[Passage start]

This year alone there have been 311 verified mass shootings in the United States, according to the Gun Violence Archive. The actual number may be higher—the organization documents only independently verifiable mass shootings, which are defined as incidents in which four or more people are either injured or killed.

The GVA claims that 12,405 Americans have been killed this year—12,405 lights extinguished by the whistle of a bullet. Among that startling number are 3,101 children.

When, voices around the nation ask, will it end?

After the 1999 massacre at Columbine High School in Colorado, America cried out: “Never again.” But the cries were for naught, for the mass shootings continued, including the worst in American history (32 dead) at Virginia Tech University in 2007.

After the 2012 shooting in Aurora, Colo., America cried out: “Never again!” But the cries eventually fell silent, for more innocent American lives were cut short.

After another school massacre, at Connecticut’s Sandy Hook Elementary just five months after Aurora, America once more cried out: “Never again!” But it was as if the cries went unheard, for the violence continued.

And there are more, much more. Even while this piece was being written, two more: Savannah, Ga., and San Bernardino, Calif.

Never again?

“It’s become almost disturbingly formulaic in how these tragedies play out in the media and in society,” said Dr. Anders Lewis, chair of AMSA’s history department. “There are candlelight vigils, politicians make a few statements, then it just kinda disappears in the news until the next one happens.”

[Passage end]
[Records provided start]

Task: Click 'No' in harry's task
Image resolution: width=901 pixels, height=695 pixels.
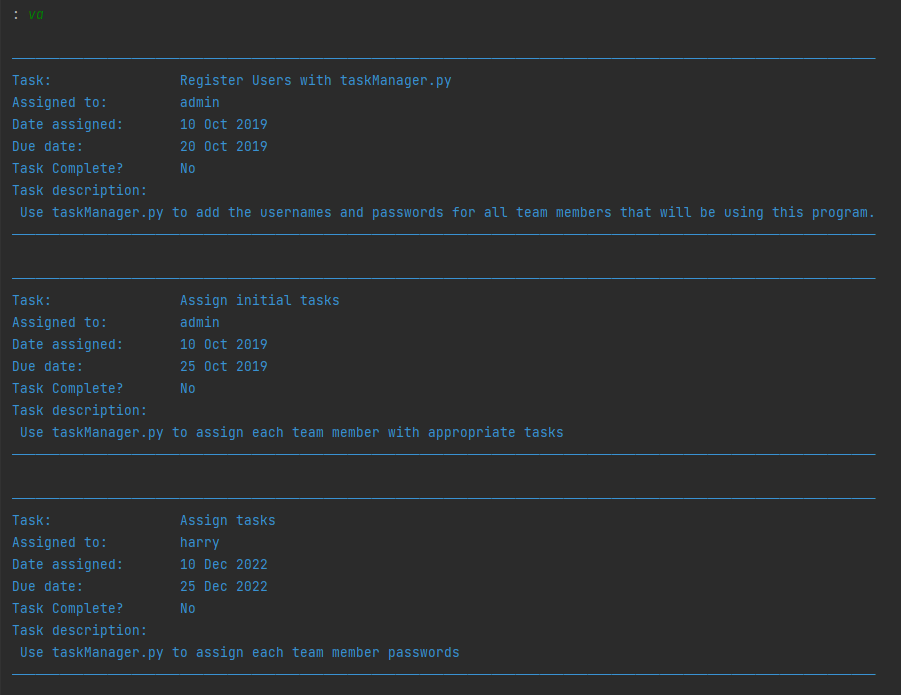Action: [x=187, y=608]
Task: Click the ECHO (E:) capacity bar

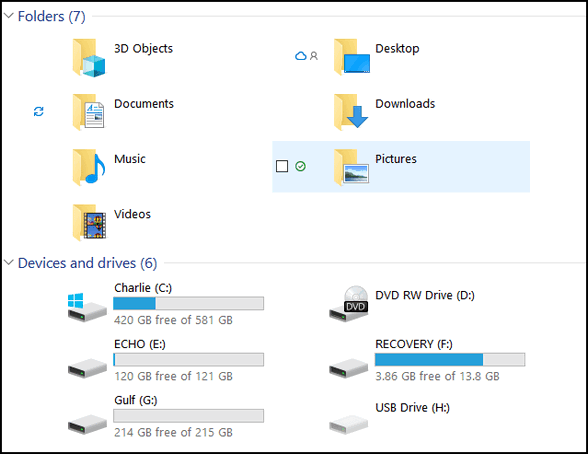Action: [x=189, y=360]
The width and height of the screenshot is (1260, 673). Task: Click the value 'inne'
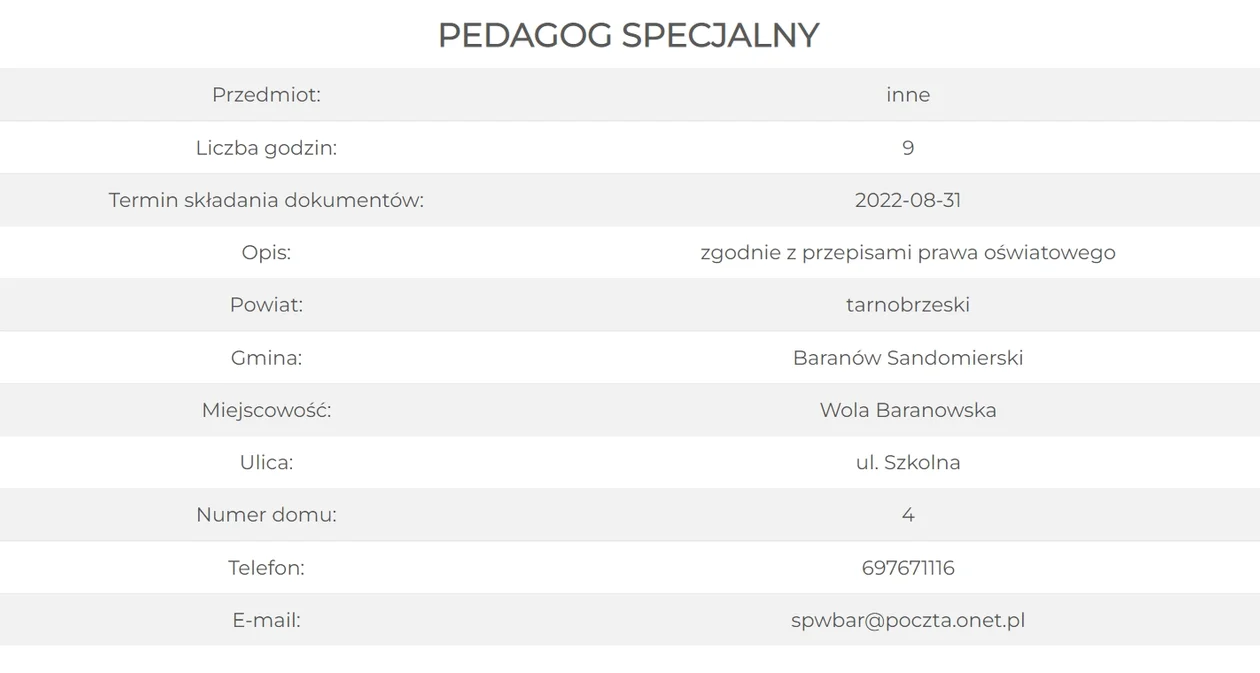pos(908,95)
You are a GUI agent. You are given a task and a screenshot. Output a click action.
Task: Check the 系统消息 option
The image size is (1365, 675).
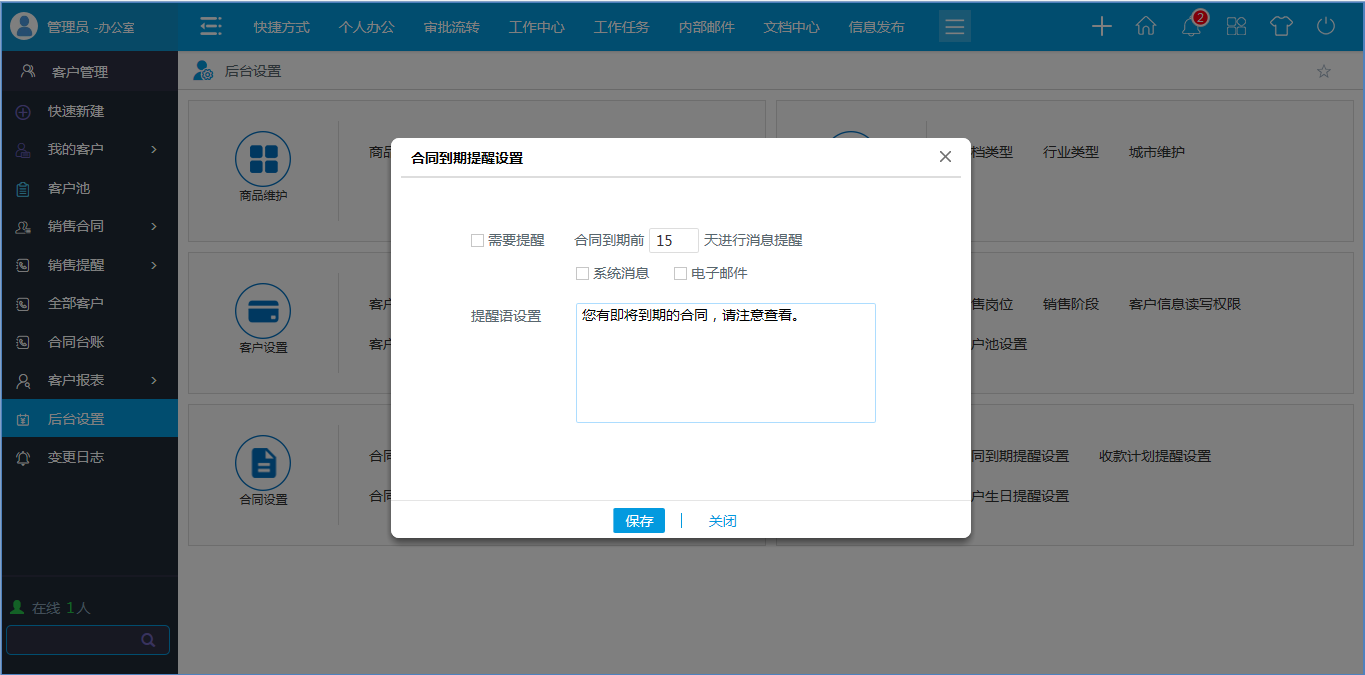[583, 274]
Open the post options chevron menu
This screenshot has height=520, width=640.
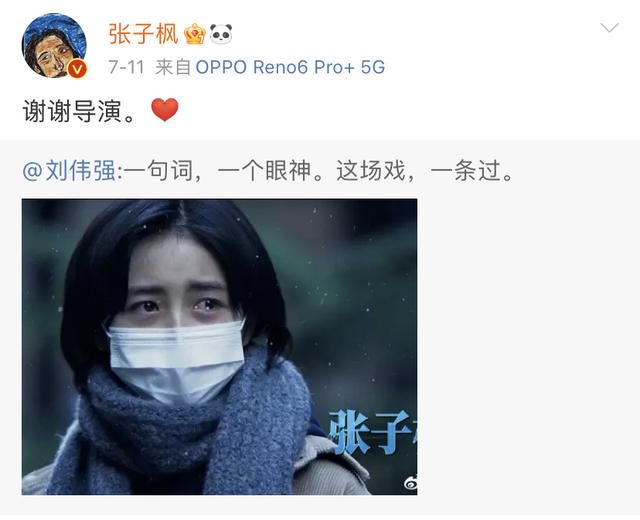tap(609, 28)
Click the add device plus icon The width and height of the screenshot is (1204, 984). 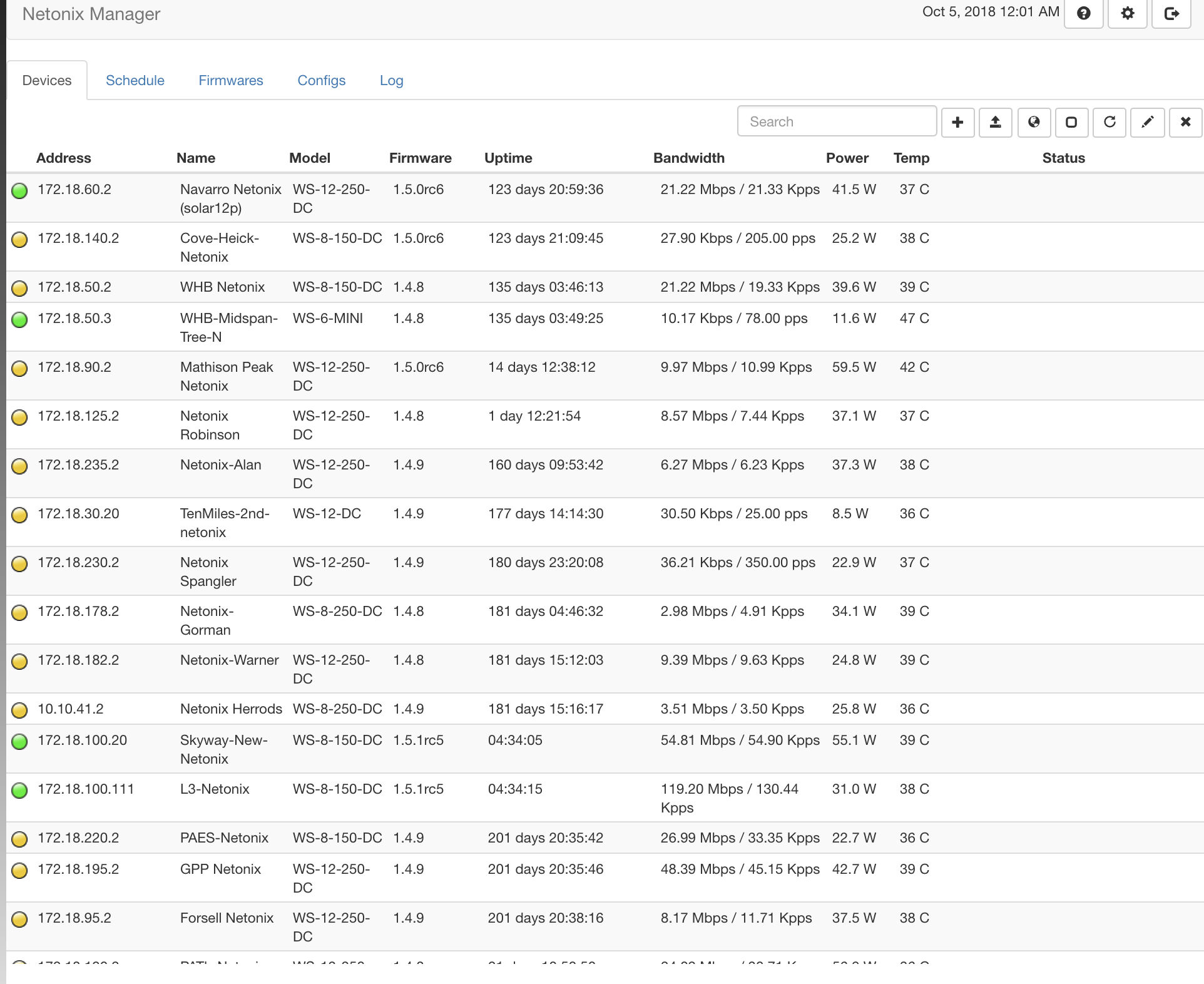(957, 122)
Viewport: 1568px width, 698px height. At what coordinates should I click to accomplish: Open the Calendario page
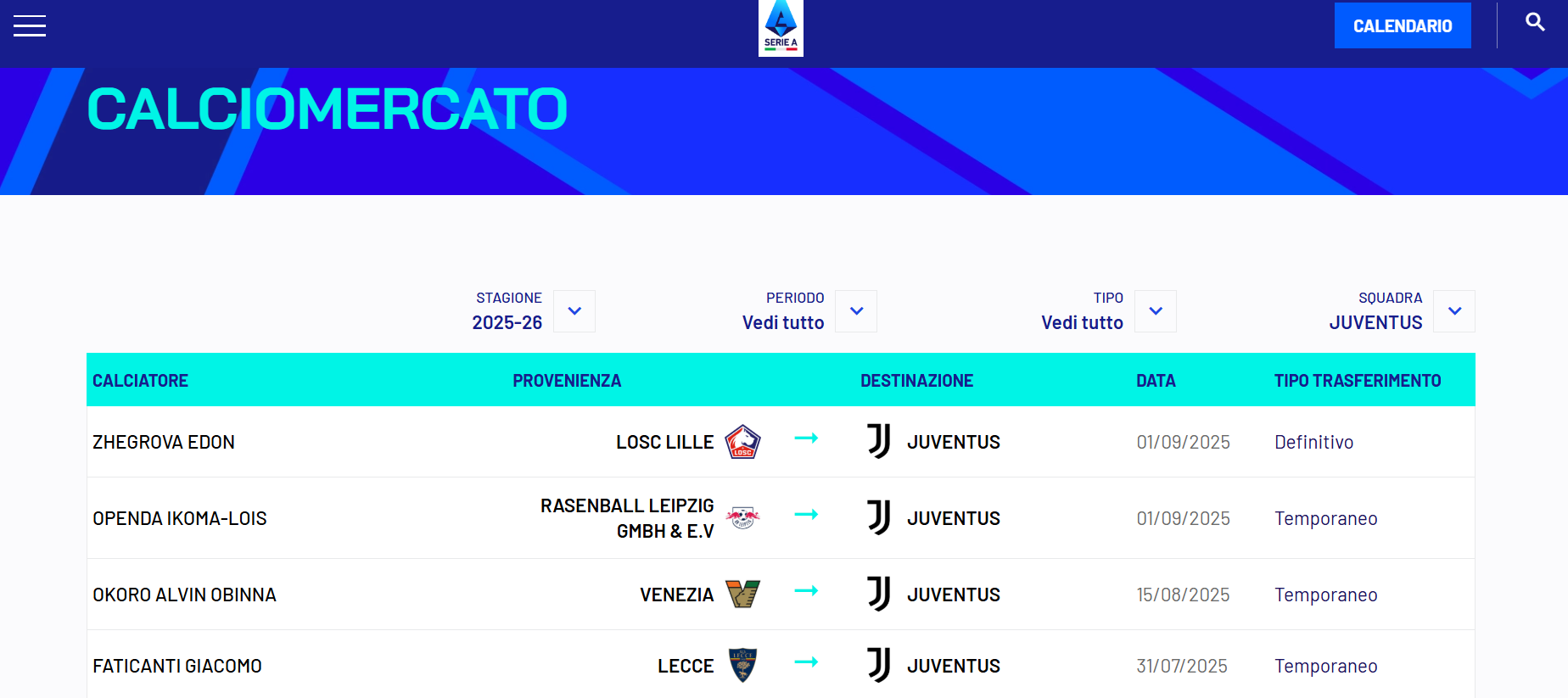click(1403, 25)
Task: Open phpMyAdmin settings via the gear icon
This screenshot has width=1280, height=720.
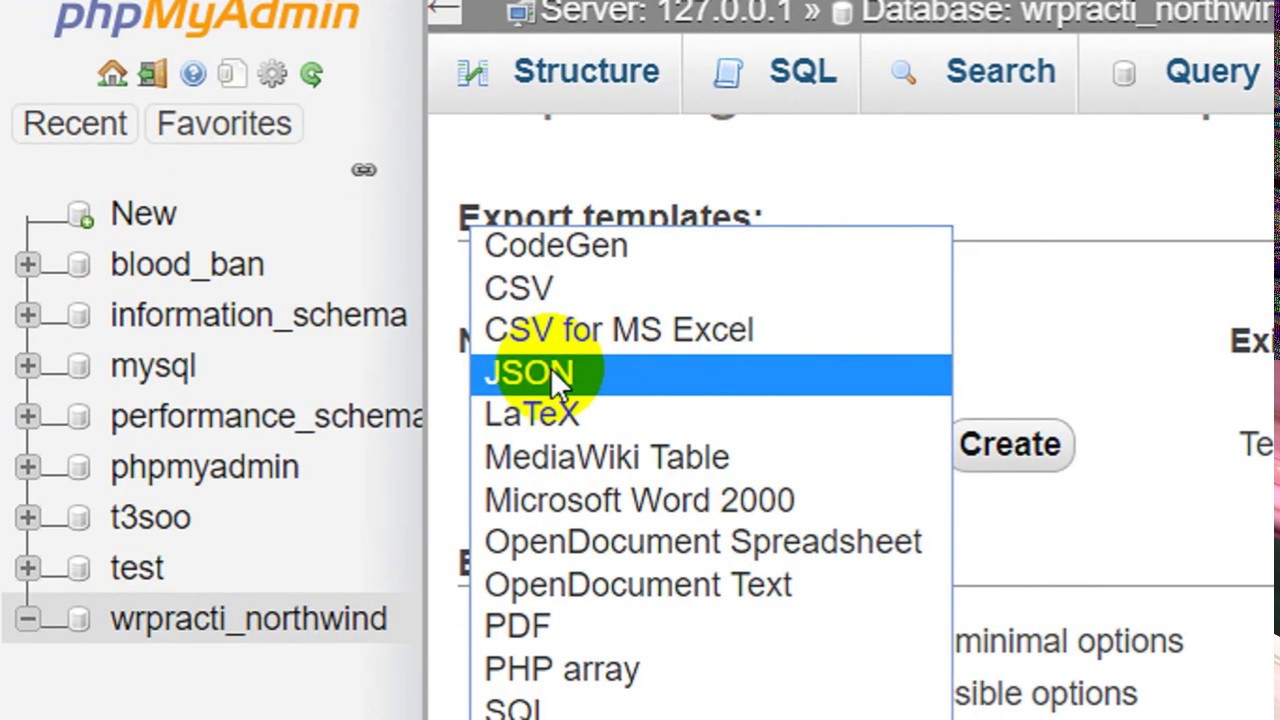Action: [x=270, y=73]
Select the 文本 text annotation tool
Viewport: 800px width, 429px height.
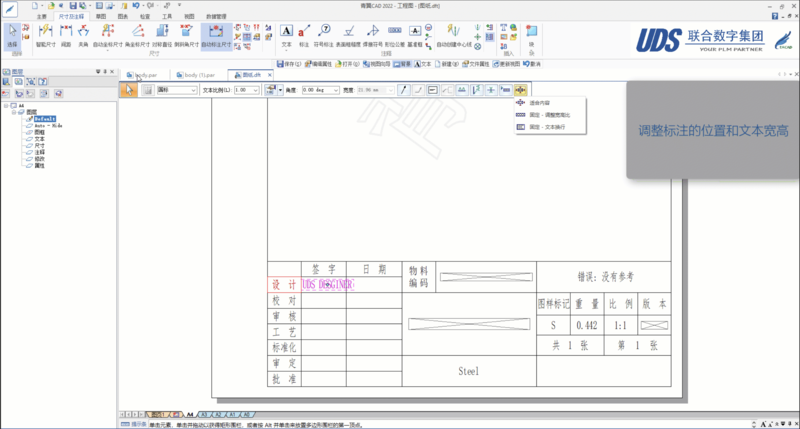pyautogui.click(x=286, y=36)
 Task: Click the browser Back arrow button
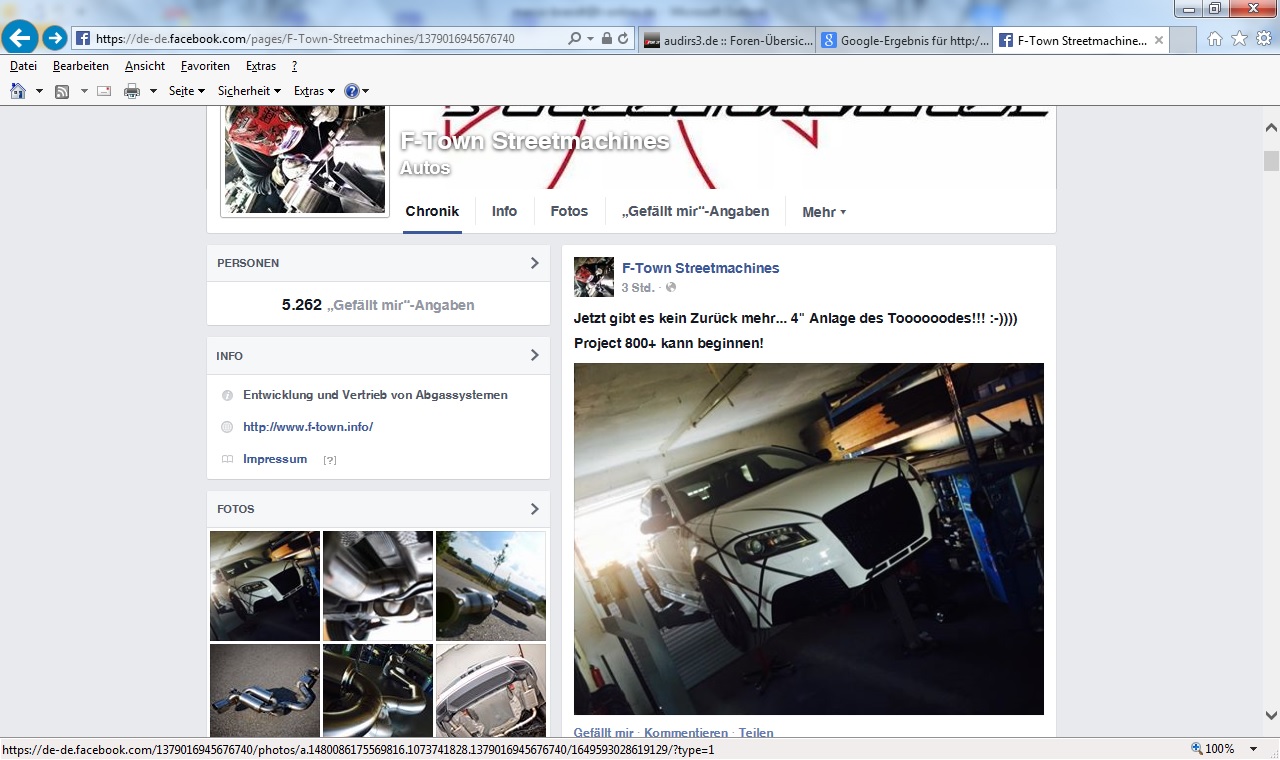tap(20, 38)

[Records provided end]

Stated task ->
Please extract the stretch of the mass shootings passage above from "After another school" through "Never again?".

Exercise response ->
After another school massacre, at Connecticut’s Sandy Hook Elementary just five months after Aurora, America once more cried out: “Never again!” But it was as if the cries went unheard, for the violence continued.

And there are more, much more. Even while this piece was being written, two more: Savannah, Ga., and San Bernardino, Calif.

Never again?